Please report each line of the data below that contains "word".

RECORDS FOR THE EXERCISE: Begin

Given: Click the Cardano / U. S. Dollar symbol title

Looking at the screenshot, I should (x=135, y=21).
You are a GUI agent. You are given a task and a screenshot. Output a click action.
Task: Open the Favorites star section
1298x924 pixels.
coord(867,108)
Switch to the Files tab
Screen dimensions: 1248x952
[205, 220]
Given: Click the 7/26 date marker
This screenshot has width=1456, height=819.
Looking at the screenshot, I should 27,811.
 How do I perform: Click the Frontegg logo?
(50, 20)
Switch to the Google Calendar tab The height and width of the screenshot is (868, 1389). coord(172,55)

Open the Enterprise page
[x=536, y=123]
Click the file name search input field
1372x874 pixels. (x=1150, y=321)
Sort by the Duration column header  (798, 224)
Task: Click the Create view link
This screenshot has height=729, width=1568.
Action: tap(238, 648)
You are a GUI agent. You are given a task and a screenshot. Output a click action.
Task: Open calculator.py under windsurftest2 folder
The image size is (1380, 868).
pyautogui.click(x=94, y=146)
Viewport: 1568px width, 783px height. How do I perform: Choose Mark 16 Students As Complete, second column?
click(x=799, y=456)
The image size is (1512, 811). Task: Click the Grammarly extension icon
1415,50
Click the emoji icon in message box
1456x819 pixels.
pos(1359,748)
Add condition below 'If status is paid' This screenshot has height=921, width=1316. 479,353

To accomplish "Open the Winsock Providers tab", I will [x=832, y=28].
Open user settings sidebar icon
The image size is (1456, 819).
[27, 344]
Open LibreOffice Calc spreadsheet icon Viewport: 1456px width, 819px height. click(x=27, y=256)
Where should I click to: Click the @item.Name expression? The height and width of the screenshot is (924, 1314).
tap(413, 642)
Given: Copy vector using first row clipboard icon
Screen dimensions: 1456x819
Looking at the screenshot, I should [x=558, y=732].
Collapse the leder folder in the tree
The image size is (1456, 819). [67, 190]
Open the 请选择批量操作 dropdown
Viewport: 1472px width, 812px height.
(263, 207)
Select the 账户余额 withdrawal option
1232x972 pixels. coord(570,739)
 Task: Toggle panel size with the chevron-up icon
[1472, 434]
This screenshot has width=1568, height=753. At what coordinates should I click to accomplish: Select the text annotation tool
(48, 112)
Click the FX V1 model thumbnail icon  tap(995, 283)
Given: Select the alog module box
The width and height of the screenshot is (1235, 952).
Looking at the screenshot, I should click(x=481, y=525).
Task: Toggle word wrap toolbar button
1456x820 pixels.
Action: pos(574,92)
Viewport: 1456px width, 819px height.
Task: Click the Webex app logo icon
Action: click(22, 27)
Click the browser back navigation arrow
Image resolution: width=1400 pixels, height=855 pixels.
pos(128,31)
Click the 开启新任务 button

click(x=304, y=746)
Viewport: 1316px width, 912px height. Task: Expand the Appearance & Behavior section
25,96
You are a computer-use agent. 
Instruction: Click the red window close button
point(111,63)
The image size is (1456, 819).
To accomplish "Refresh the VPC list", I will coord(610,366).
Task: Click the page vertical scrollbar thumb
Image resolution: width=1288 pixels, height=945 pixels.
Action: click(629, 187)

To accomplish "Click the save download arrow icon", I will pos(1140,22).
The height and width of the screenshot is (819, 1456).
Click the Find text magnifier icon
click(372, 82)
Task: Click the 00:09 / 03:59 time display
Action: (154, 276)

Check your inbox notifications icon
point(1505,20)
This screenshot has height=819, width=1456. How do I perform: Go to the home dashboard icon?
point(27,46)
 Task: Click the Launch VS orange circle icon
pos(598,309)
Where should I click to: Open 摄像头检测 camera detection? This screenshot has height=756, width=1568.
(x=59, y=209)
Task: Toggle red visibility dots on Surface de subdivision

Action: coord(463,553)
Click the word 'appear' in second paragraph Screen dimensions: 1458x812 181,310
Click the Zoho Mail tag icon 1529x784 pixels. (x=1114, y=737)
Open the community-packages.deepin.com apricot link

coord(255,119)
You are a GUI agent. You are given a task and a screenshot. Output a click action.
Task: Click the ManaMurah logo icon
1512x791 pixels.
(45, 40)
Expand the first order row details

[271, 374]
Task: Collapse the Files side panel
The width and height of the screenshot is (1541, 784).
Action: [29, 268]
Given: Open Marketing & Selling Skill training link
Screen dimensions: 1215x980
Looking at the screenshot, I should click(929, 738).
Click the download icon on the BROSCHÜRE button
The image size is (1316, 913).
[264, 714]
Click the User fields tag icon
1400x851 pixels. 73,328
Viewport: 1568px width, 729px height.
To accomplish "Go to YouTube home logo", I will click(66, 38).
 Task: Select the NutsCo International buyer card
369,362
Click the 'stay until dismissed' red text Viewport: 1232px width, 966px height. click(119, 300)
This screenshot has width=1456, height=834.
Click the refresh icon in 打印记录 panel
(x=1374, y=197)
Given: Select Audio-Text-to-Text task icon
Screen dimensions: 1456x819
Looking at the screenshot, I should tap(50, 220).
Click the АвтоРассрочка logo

RECORDS FOR THE EXERCISE: End

ANSWER BELOW:
Task: Toggle word wrap toolbar button
Click the word 'appear' in second paragraph Screen dimensions: 1458x812 181,310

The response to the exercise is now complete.